_Assignment_: Because the copy must hold no pictures, return the data below with all of its words intact.

[Dataset excerpts]
####################
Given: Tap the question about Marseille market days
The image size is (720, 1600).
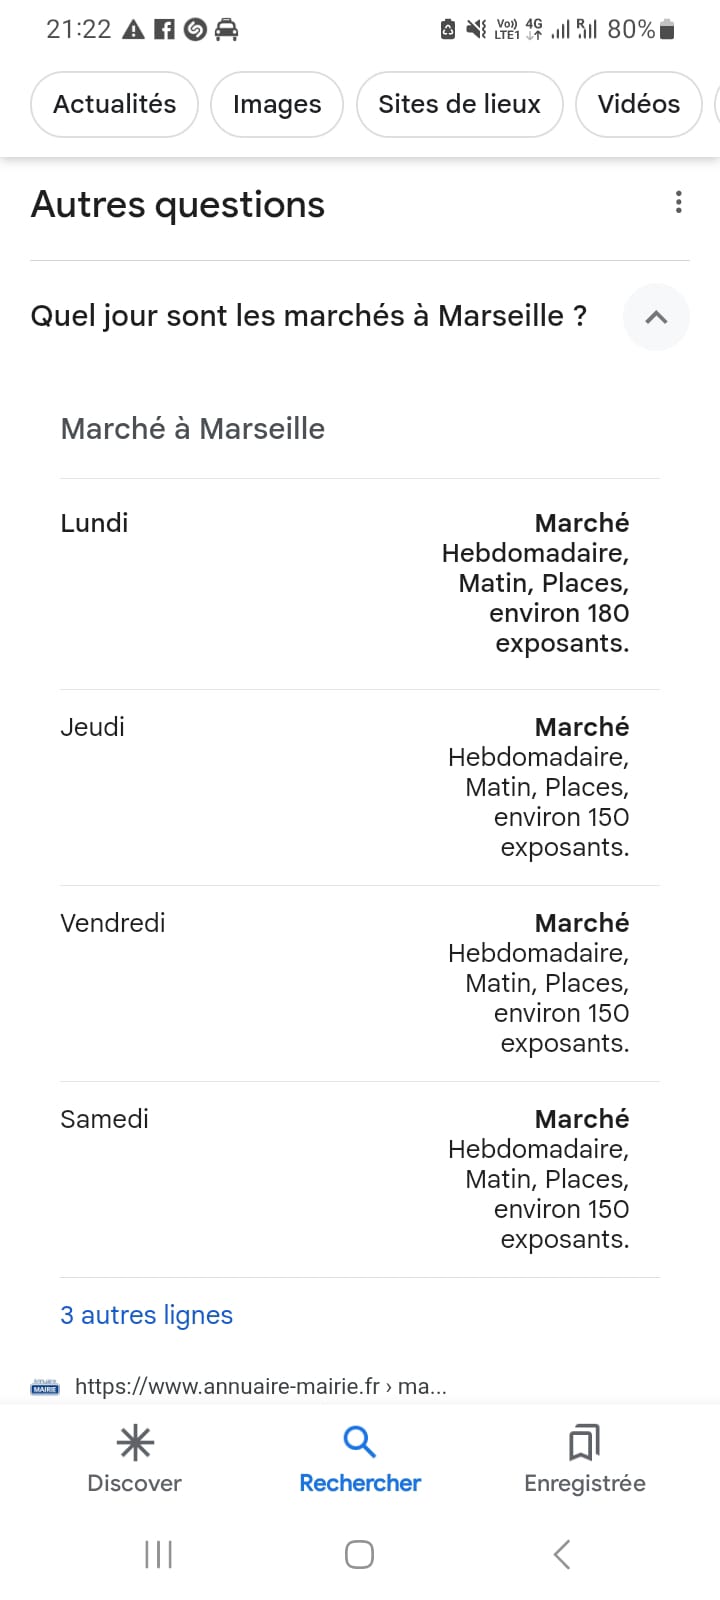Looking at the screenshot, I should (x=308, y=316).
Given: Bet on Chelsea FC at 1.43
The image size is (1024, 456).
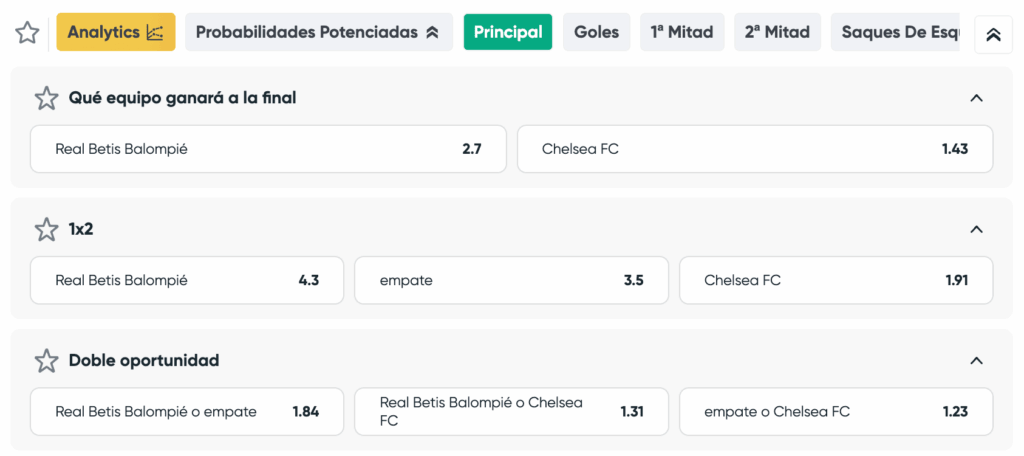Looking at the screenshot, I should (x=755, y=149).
####################
_Exercise output_:
Given: Tap the question about Marseille market days
The image size is (720, 1600).
Looking at the screenshot, I should (x=308, y=316).
Given: Bet on Chelsea FC at 1.43
The image size is (1024, 456).
Looking at the screenshot, I should (x=755, y=149).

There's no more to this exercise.